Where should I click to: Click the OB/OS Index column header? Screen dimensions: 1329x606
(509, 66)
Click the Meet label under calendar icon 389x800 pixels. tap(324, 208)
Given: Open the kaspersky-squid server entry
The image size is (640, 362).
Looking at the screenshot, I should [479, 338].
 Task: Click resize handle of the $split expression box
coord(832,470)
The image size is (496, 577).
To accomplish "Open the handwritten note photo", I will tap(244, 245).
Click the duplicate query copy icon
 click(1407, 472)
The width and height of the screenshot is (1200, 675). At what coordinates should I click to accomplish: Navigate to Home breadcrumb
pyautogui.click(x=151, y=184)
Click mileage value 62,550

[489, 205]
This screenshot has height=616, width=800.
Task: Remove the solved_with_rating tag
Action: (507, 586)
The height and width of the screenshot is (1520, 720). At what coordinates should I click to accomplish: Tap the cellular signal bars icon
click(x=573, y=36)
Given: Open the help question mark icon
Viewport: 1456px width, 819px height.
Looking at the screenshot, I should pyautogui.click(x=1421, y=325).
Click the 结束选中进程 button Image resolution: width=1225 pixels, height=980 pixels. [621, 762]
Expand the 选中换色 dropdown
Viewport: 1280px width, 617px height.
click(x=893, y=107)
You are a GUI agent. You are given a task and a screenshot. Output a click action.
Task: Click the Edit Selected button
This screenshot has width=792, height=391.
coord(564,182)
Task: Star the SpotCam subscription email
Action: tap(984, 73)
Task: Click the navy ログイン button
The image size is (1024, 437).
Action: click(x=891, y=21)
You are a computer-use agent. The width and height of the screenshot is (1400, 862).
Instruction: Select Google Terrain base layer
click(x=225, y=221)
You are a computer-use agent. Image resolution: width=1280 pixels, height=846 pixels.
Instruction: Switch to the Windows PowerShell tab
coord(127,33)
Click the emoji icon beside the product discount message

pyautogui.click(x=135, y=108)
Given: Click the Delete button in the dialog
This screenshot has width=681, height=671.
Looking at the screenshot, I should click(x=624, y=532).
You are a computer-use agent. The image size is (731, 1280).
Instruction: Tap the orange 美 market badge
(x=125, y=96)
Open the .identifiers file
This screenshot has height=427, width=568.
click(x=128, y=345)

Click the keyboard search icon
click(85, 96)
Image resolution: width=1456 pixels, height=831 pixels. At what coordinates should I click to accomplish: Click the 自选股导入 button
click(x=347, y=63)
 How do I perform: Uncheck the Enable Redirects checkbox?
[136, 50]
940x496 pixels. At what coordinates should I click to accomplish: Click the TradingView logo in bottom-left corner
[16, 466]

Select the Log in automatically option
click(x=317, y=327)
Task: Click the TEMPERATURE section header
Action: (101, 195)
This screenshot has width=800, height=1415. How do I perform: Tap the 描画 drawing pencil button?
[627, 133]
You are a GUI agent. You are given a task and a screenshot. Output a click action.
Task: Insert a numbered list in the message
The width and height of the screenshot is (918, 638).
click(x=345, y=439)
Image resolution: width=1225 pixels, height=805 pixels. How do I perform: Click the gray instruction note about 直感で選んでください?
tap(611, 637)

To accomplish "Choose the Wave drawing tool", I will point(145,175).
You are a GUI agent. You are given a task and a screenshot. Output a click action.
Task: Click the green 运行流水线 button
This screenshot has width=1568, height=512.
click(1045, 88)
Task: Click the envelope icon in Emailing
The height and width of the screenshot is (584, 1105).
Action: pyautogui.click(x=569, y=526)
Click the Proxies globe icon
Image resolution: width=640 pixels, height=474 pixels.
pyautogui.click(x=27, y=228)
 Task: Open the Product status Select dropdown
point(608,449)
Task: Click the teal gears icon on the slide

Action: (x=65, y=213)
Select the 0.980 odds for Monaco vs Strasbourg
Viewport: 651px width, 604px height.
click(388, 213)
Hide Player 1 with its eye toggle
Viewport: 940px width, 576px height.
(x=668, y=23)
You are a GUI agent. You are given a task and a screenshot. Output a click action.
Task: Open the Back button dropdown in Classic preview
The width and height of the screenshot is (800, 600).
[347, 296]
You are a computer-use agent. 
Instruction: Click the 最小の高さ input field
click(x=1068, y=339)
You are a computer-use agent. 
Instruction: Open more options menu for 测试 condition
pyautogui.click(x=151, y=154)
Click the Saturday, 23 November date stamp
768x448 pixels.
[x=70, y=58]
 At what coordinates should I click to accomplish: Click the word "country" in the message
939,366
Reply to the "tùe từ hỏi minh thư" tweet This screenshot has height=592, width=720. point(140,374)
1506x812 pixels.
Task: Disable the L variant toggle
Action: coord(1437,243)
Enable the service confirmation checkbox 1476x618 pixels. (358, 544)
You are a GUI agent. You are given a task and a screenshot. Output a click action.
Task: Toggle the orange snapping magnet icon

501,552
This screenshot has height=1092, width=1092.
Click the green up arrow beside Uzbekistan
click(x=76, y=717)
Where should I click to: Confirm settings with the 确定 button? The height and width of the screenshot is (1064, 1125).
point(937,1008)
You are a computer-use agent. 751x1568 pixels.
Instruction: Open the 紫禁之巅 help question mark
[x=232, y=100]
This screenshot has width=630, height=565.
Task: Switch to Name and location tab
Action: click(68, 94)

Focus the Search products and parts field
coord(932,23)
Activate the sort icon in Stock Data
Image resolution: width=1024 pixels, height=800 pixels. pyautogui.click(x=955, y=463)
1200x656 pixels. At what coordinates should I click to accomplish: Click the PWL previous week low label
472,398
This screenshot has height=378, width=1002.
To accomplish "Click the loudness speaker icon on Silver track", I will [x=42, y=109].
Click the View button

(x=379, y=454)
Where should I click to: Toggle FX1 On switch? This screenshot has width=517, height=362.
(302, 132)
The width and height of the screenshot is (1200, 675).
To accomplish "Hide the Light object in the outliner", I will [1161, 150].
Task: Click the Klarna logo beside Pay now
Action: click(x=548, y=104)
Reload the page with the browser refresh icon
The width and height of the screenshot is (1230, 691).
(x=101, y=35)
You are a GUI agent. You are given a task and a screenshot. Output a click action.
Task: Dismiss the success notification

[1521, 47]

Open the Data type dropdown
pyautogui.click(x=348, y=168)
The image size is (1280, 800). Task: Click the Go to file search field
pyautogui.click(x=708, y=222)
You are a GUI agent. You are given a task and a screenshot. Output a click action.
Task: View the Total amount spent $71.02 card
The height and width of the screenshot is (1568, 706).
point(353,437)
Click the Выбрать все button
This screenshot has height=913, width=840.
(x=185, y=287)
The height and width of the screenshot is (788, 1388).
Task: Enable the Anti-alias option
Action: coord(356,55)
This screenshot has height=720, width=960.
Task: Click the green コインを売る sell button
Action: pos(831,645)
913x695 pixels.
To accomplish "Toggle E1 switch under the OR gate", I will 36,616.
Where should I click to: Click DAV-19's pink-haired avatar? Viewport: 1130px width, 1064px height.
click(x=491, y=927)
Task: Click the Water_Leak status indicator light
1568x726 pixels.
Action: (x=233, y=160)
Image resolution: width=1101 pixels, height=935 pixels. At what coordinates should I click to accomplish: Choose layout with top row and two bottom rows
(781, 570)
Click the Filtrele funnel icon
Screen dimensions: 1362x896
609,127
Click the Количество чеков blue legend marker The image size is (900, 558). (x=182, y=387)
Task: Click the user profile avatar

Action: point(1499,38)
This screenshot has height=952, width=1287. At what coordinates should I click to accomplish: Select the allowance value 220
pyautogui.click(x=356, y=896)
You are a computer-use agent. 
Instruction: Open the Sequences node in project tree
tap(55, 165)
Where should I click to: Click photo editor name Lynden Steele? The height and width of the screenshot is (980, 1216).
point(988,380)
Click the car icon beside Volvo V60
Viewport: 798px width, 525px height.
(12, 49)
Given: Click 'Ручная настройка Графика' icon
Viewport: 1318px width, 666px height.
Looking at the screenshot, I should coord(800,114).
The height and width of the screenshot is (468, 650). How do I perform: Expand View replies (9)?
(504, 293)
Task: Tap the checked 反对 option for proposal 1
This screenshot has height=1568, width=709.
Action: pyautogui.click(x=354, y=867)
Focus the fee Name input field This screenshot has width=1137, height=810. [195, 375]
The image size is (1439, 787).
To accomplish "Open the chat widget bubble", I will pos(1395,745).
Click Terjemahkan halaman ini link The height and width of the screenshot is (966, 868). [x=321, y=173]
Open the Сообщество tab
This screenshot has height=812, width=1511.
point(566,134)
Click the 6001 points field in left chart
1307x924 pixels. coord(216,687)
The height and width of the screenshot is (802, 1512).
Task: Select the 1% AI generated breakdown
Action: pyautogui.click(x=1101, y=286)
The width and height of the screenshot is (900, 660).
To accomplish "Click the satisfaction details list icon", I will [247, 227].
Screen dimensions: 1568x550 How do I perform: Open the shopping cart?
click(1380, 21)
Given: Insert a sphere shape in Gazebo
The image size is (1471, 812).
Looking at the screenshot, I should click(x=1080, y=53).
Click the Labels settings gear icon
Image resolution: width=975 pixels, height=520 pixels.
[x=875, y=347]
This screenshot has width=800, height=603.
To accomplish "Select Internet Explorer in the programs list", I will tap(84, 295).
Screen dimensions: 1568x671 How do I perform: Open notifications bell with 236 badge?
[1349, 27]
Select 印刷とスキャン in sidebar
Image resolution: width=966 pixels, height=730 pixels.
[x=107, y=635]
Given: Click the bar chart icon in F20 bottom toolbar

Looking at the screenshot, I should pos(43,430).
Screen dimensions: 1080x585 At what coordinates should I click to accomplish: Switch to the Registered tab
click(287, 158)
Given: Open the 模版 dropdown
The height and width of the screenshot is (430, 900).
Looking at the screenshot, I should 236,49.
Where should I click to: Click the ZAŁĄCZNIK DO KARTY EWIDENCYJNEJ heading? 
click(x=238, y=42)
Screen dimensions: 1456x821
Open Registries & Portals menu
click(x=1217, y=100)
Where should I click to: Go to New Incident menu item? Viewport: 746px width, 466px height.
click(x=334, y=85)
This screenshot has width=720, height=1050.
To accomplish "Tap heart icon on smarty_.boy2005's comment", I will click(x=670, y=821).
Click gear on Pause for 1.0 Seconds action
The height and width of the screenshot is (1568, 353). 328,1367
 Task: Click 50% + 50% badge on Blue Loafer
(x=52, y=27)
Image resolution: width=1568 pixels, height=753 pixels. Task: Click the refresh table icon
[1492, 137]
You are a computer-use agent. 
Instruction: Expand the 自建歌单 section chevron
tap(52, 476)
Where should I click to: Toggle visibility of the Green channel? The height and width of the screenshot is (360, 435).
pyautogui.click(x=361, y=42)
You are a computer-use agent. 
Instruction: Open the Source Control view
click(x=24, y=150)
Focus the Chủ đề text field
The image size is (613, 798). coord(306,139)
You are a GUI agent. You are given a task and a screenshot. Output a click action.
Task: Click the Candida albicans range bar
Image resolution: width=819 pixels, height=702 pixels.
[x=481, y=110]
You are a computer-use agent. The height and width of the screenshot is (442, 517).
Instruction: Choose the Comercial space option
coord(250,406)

• **Exercise**: Reproduce, exactly as they stand in the data above, the lines from the one that holds "Screen dimensions: 1080x585" to the one that holds "Screen dimensions: 1456x821", inclusive.

• **Result of the exercise**:
Screen dimensions: 1080x585 At what coordinates should I click to accomplish: Switch to the Registered tab
click(287, 158)
Given: Open the 模版 dropdown
The height and width of the screenshot is (430, 900).
Looking at the screenshot, I should 236,49.
Where should I click to: Click the ZAŁĄCZNIK DO KARTY EWIDENCYJNEJ heading? 
click(x=238, y=42)
Screen dimensions: 1456x821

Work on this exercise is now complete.